*Conjunto de tarefas*.
1. Transcreva, sem qualquer alteração, a parte do artigo sobre a estética garbancera que se inicia nas palavras que contêm "A metáfora da" e se encerra em "uma pele própria.".
2. No artigo sobre a estética garbancera, que nome Silviano Santiago atribui à posição paradoxal da cultura latino-americana?

*Trecho do documento*.
# # #

A estética garbancera

Artigo por Wellington de Melo, escritor, professor e editor.

No México do século XIX, chamavam-se garbanceras as mestiças que, ao vestirem-se à moda europeia, imaginavam conquistar distinção. Ao contrário, tornavam-se alvo de riso. Diego Rivera eternizou essa figura em sua Catrina: elegante, mas deslocada, símbolo daquilo que nunca chega a ser aceito por inteiro.
Essa imagem serve para iluminar nossa situação estética contemporânea. Não é só a crítica literária que opera com critérios estrangeiros; nós mesmos — leitores, professores, escritores — já sentimos segundo uma sensibilidade moldada por regras alheias. Quando julgamos se Torto arado ou uma narrativa popular “é ou não literatura”, aplicamos os cânones de Aristóteles, de modelos europeus, como se estivessem no DNA de todo texto bom. Nossa estética já vem colonizada: nós desejamos, sentimos e avaliamos com uma régua que não nos foi originalmente desenhada.
O termo “garbancera” não nasce em Rivera, mas no universo satírico dos impressos populares de José Guadalupe Posada e da oficina de Antonio Vanegas Arroyo, por volta de 1912–1913. “Calavera garbancera” nomeava, de modo pejorativo e marcadamente classista e misógino, mulheres de origem indígena que, empoadas e “à francesa”, negariam suas raízes para aparentar europeização. É essa figura que mais tarde Rivera rebatiza como Catrina em Sueño de una tarde dominical en la Alameda Central, deslocando-a do alvo de escárnio para ícone nacional — um caso exemplar de ressignificação: do riso contra as “garbanceras” à alegoria ampla da morte e da identidade mexicana.
É justamente esse dilema que Silviano Santiago, em "Uma literatura nos trópicos", chama de “entre-lugar”: a posição paradoxal da cultura latino-americana, que cria no atrito, no empréstimo, no deslocamento. Não somos apenas repetidores de moldes europeus, nem tampouco inteiramente autônomos. Nossa sensibilidade se forjou nesse espaço ambíguo, e é por isso que tantas vezes nos vemos julgando com categorias que não nasceram de nós, mas que já se entranharam em nosso sentir.
Dito isso, o fato de eu, enquanto leitor, autor e crítico, pessoalmente não apreciar o resultado de "Torto arado", de Itamar Vieira Júnior, não invalida o livro. Talvez fale mais de minha própria sensibilidade atravessada, ainda eurocêntrica, ainda muito presa a certos critérios de verossimilhança e forma, do que de qualquer defeito intrínseco da obra. Reconhecer esse viés é parte do trabalho de descolonizar o olhar: aprender a suspender a régua alheia para ouvir outras poéticas em seus próprios termos.
A metáfora da garbancera, portanto, não denuncia apenas a crítica que insiste em categorias estrangeiras, mas a nós mesmos, que seguimos desejando vestir a roupa do outro. Enquanto não ousarmos criar nossas próprias medidas — estéticas, sensíveis, conceituais —, continuaremos a rir ou a chorar com a régua de outrem. E talvez sejamos nós, como as garbanceras de Rivera, a caricatura mais fiel da nossa própria incapacidade de assumir uma pele própria.

# # #

Entradas de dados armazenados

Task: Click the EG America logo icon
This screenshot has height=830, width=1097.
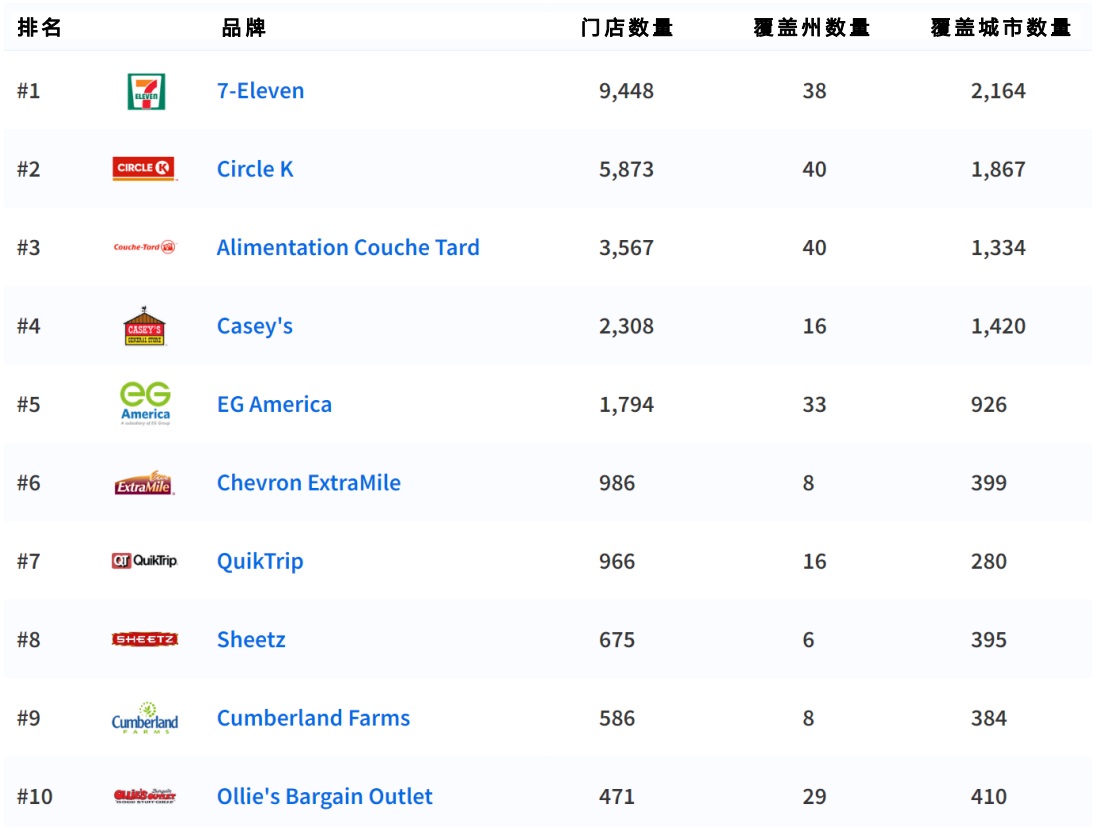Action: click(x=145, y=404)
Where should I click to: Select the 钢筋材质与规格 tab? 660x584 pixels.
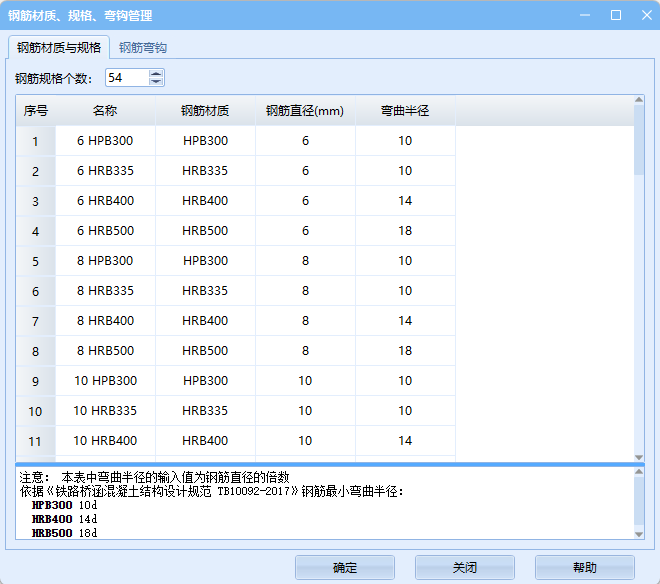click(x=58, y=47)
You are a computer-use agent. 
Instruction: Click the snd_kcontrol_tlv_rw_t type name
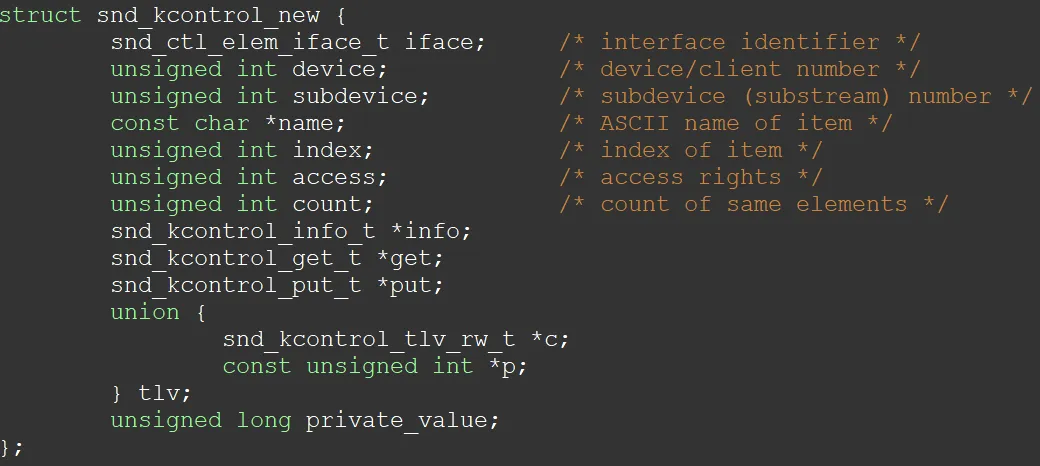369,339
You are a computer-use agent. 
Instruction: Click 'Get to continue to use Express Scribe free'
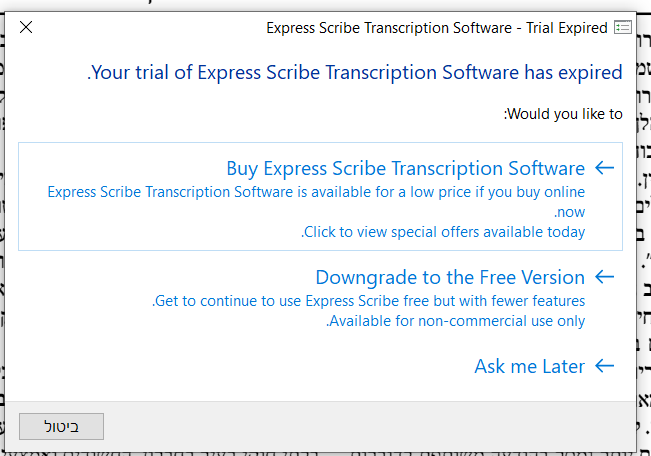(369, 300)
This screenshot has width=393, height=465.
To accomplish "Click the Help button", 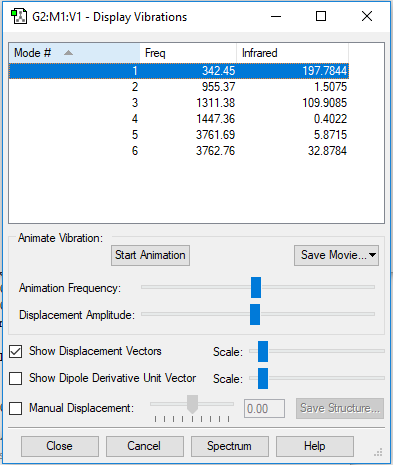I will coord(315,446).
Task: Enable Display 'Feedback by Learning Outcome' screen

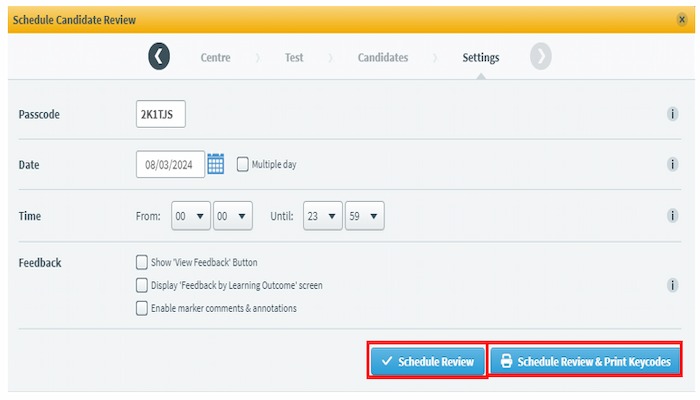Action: tap(142, 285)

# # #

*Respostas dos exercícios*.
1.
A metáfora da garbancera, portanto, não denuncia apenas a crítica que insiste em categorias estrangeiras, mas a nós mesmos, que seguimos desejando vestir a roupa do outro. Enquanto não ousarmos criar nossas próprias medidas — estéticas, sensíveis, conceituais —, continuaremos a rir ou a chorar com a régua de outrem. E talvez sejamos nós, como as garbanceras de Rivera, a caricatura mais fiel da nossa própria incapacidade de assumir uma pele própria.

2. Silviano Santiago a denomina “entre-lugar”.